There were some limitations to the study. Although the cohort was representative, it was geographically restricted to the East Midlands and may not represent the whole UK. The South Asian population was smaller than the white population, with less KRT events, resulting in more uncertainty with model predictions in this cohort. Though models 5 and 6, the newly developed models, were internally validated, an external validation of model 6 in a larger South Asian population is needed to ensure model performance. Minimal data was available on other ethnicities, resulting in the focus on South Asian ethnicity. Finally, the cohort was formed on the basis of all individuals having a recorded eGFR and ACR, so particularly for the latter, some bias may have occurred by excluding individuals where testing of this had not occurred.
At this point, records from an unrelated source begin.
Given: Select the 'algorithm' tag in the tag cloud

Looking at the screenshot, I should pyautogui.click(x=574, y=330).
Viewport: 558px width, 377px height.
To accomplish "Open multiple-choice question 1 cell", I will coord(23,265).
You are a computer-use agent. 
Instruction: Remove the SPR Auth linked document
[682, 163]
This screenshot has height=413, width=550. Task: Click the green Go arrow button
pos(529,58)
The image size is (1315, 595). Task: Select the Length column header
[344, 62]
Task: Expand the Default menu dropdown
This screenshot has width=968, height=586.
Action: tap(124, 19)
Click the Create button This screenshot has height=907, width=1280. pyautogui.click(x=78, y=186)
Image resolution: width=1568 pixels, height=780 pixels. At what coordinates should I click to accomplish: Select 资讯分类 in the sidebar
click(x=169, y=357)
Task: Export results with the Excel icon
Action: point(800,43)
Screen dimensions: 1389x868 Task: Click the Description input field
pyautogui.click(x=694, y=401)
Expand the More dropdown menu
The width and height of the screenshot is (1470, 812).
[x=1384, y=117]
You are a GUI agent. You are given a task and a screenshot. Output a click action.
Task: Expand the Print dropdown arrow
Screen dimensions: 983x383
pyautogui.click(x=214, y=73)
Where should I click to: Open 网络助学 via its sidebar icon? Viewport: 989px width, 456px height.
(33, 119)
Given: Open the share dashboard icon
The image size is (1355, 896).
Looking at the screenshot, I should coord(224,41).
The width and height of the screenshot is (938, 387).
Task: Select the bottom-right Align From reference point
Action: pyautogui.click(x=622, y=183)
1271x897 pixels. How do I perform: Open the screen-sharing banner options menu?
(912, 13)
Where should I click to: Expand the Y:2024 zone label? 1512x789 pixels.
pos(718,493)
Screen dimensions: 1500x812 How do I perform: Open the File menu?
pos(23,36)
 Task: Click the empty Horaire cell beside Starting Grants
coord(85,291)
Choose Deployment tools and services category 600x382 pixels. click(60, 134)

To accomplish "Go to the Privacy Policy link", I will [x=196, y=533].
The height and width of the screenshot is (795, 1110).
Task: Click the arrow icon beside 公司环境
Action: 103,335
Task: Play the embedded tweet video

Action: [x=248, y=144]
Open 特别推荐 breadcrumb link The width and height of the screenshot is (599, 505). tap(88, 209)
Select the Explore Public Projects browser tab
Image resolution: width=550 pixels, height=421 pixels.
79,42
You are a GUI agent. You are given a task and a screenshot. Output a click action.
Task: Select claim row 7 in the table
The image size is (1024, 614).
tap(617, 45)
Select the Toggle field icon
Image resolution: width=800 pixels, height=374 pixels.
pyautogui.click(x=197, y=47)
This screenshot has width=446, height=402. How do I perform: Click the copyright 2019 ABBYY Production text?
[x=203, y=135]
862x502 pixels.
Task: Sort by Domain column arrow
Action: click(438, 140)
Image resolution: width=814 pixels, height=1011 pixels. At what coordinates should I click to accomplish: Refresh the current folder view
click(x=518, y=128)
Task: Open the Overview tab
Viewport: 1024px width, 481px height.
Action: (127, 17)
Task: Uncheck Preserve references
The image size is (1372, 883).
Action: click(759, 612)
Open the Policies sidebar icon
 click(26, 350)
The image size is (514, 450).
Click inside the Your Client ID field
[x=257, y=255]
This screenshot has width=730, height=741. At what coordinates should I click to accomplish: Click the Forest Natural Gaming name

These results provide motivation for further research into multiple areas of study. The findings from this analysis may extend to patients of other ethnicities. Further research could consider other ethnicities, as there is evidence that other ethnic minority groups have different rates of CKD progression [26, 27]. Additionally, other predictors could be considered for inclusion after adding ethnicity. This was not done when updating the model as the KFRE was developed as a simple tool for use in the general population. Similarly, to keep models 5 and 6 comparable, the same predictors were used, rather than repeating the model building process in a competing risks setting.

Conclusions

This study has found that patients of South Asian ethnicity have a greater risk of KRT than those of white ethnicity, and the KFRE needs to consider this. Additionally, the KFRE should be updated to a competing risks model to account for risk of death. These changes could potentially have an important impact on the clinical utility of KFRE and reduce unnecessary referrals from primary care to secondary care kidney services.